O texto Dois reais (
pág 114) do livro Cabeça de Porco nos conta a historia real de um
personagem chamado Nélio que foi morto porque devia 2 reais a
traficantes de drogas. O traficante cobrava o debito sempre, mas Nélio era bom
de papo e se livrava do pagamento, no entanto, no mundo das drogas sempre chega
a hora do pagamento, ou seja, o traficante não sai perdendo e o mata com dois
tiros, Nélio fica sangrando como um porco.
Sabemos que a
construção de um discurso pelo sujeito depende de suas condições de produção,
essas condições de produção é o que caracteriza o discurso e o constituem como
objeto de análise.
O texto é narrado numa
favela, o morador da mesma convive com a exclusão no dia a dia: desde a falta
de estrutura das casas até a falta de um emprego digno. Chega um determinado
momento em que a única forma de conseguir sobreviver é trabalhar para os
traficantes. Como consequência dessa atividade criminosa, morrem muitos pais de
família e, para manter as mesmas condições de sustento, muitos jovens assumem o
posto que fora do pai, iniciando o ciclo de violência e morte para muitos
jovens.
O discurso, nesse
sentido, para além de sua postura política, passa a ser ornamentado por uma
perspectiva testemunhal, determinando a voz oriunda dos espaços periféricos
como a verdadeira forma de representação da miséria e da violência que assola
estes espaços.
Para Pêcheux, segundo Brandão,
No
discurso, as relações entre esses lugares, objetivamente definíveis acham-se
representadas por uma série de “formações imaginárias” que designam o lugar que
destinador e destinatário atribuem a si mesmo e ao outro a imagem que eles
fazem de seu próprio lugar e do lugar do outro. (BRANDAO, 2004, p.44)

Seção de dados =>
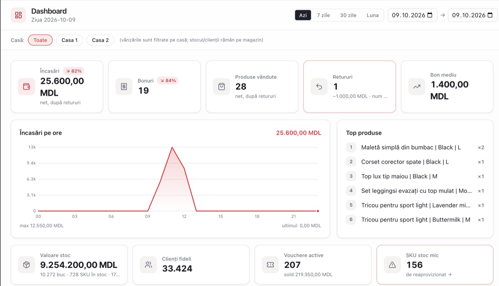Image resolution: width=499 pixels, height=286 pixels.
Task: Select the Toate cash register filter
Action: [x=40, y=40]
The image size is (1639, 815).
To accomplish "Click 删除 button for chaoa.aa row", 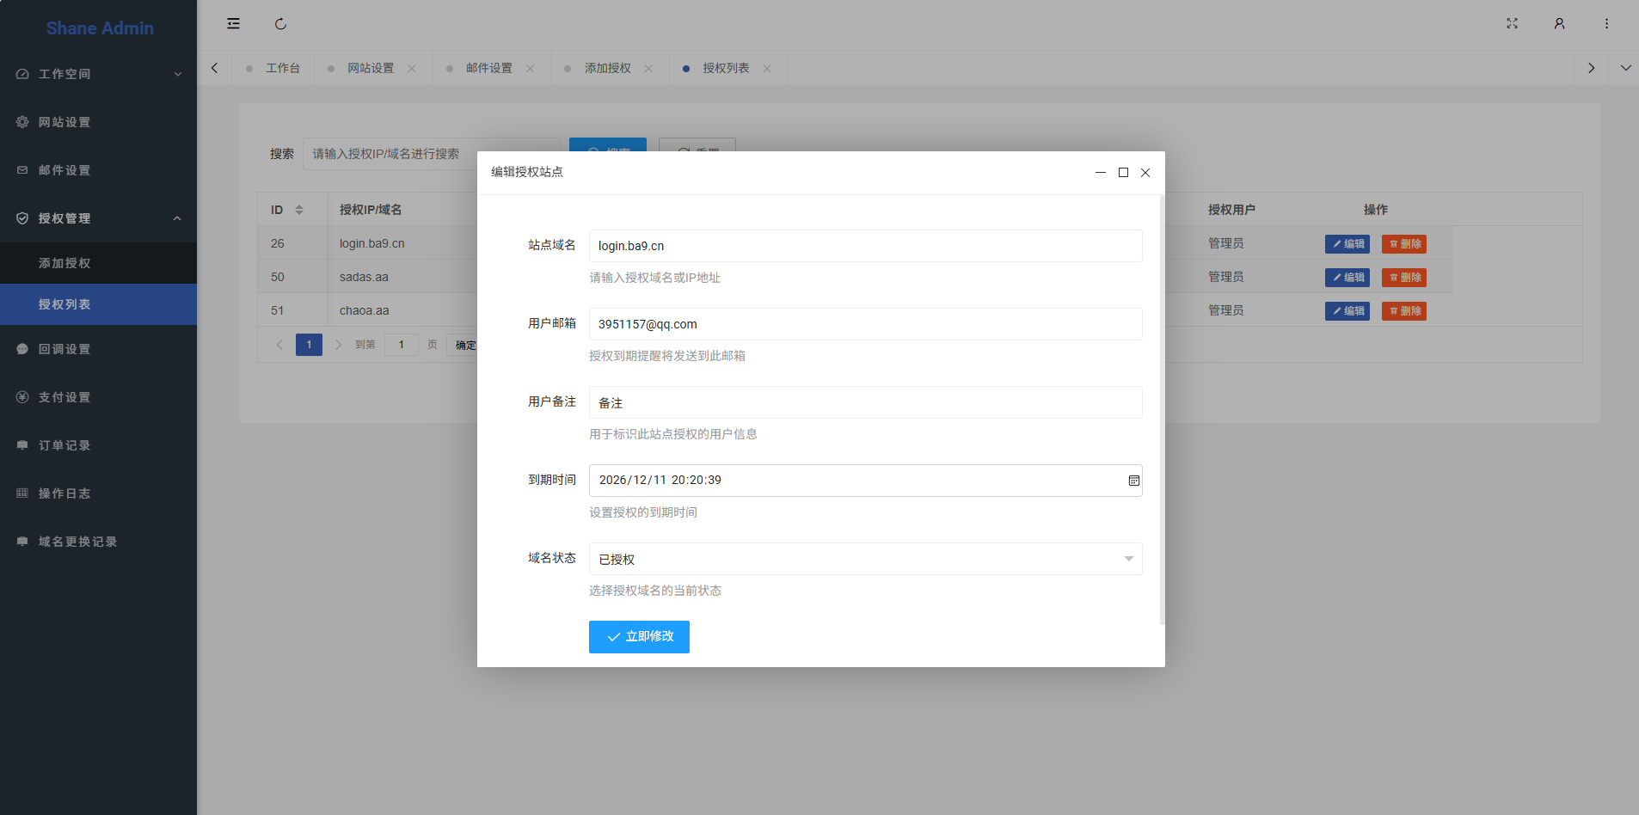I will click(x=1403, y=311).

O que fazer =>
1 – Edite o trecho do texto sobre o livro Cabeça de Porco que começa em "O discurso, nesse" e termina em "(BRANDAO, 2004, p.44)", trocando "destinatário" por "receptor".
2 – Responda, com base no texto sobre o livro Cabeça de Porco:
(a) Quanto Nélio devia aos traficantes?
(b) Em que página do livro está o texto Dois reais?
(c) Em que ano foi publicada a obra de Brandão citada?

Respostas por tarefa =>
1 –
O discurso, nesse
sentido, para além de sua postura política, passa a ser ornamentado por uma
perspectiva testemunhal, determinando a voz oriunda dos espaços periféricos
como a verdadeira forma de representação da miséria e da violência que assola
estes espaços.
Para Pêcheux, segundo Brandão,
No
discurso, as relações entre esses lugares, objetivamente definíveis acham-se
representadas por uma série de “formações imaginárias” que designam o lugar que
destinador e receptor atribuem a si mesmo e ao outro a imagem que eles
fazem de seu próprio lugar e do lugar do outro. (BRANDAO, 2004, p.44)

2 –
(a) 2 reais.
(b) Na página 114.
(c) Em 2004.